Urbanista Carlos Moreno, profesor paryskiej Sorbony, zainspirował współczesnych włodarzy miast do świeżego spojrzenia na ideę miasta 15-minutowego.
Zbyt długo ci z nas, którzy mieszkają w dużych i małych miastach, akceptowali to, co było nie do przyjęcia. Akceptujemy fakt, że w miastach nasze poczucie czasu jest wypaczone, ponieważ musimy marnować go tak dużo, dostosowując się do absurdalnej organizacji i dużych odległości większości dzisiejszych miast. Dlaczego to my musimy się dostosowywać i degradować naszą potencjalną jakość życia? Dlaczego to miasto nie odpowiada na nasze potrzeby?
Carlos Moreno
Carlos Moreno zaraził pomysłem miasta 15 ‑minutowego mer Paryża Anne Hidalgo w 2020 roku. Wcześniej, od maja 2016 roku, Hidalgo nadzorowała wprowadzenie programu o nazwie „Paris Respire” ( „Paryż oddycha”), który miał na celu zmniejszenie zanieczyszczenia powietrza w mieście. Program wprowadzał w wybrane dni zakaz ruchu samochodowego w centrum Paryża i przyniósł wymierne efekty w podtaci spadku zanieczyszczenia powietrza.
Czytaj także: Upały. Jak chłodzić przegrzane domy i miasta?
Miasto 15-minutowe
Paryż przoduje, jeśli chodzi o 15-minutowe miasto. Oczywiście ta idea to coś więcej niż tylko to, jak się poruszamy. 15-minutowe miasto powinno mieć trzy kluczowe cechy. Po pierwsze, rytm miasta powinien podążać za ludźmi, a nie samochodami. Po drugie, każdy metr kwadratowy powierzchni powinien służyć wielu różnym celom. Wreszcie, dzielnice powinny być zaprojektowane tak, abyśmy mogli w nich mieszkać, pracować i rozwijać się bez konieczności ciągłego przemieszczania się gdzie indziej.
Miasta mają możliwość zapewnienia czegoś dla każdego tylko dlatego i tylko wtedy, gdy są tworzone przez wszystkich.

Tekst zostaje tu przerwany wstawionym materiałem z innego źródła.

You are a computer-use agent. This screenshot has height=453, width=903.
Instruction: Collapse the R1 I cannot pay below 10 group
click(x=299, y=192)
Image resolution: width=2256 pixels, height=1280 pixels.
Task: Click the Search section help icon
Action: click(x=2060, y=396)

Amerykańska pisarka Jane Jacobs
W kwadrans wszędzie
Oczywiście znacznie łatwiej jest zmienić konfigurację miasta, które zostało rozplanowane w epoce „przed „, jak większość miast europejskich, niż miasta, które wyrosły wokół samochodu. Brytyjska firma Arup przeprowadziła badanie wśród 5 tys. mieszkańców pięciu miast: Londynu, Berlina, Paryża, Mediolanu, Madrytu. Zapytano respondentów, ile czasu zajęło im dojście lub dojechanie rowerem do podstawowych udogodnień, takich jak parki i sklepy. Mieszkańcom Mediolanu i Madrytu zajęło to średnio 13,1 minuty; Paryża – 15,5 minuty; Berlina – 16 minut, podczas gdy mieszkańcom Londynu aż 23,5 minuty.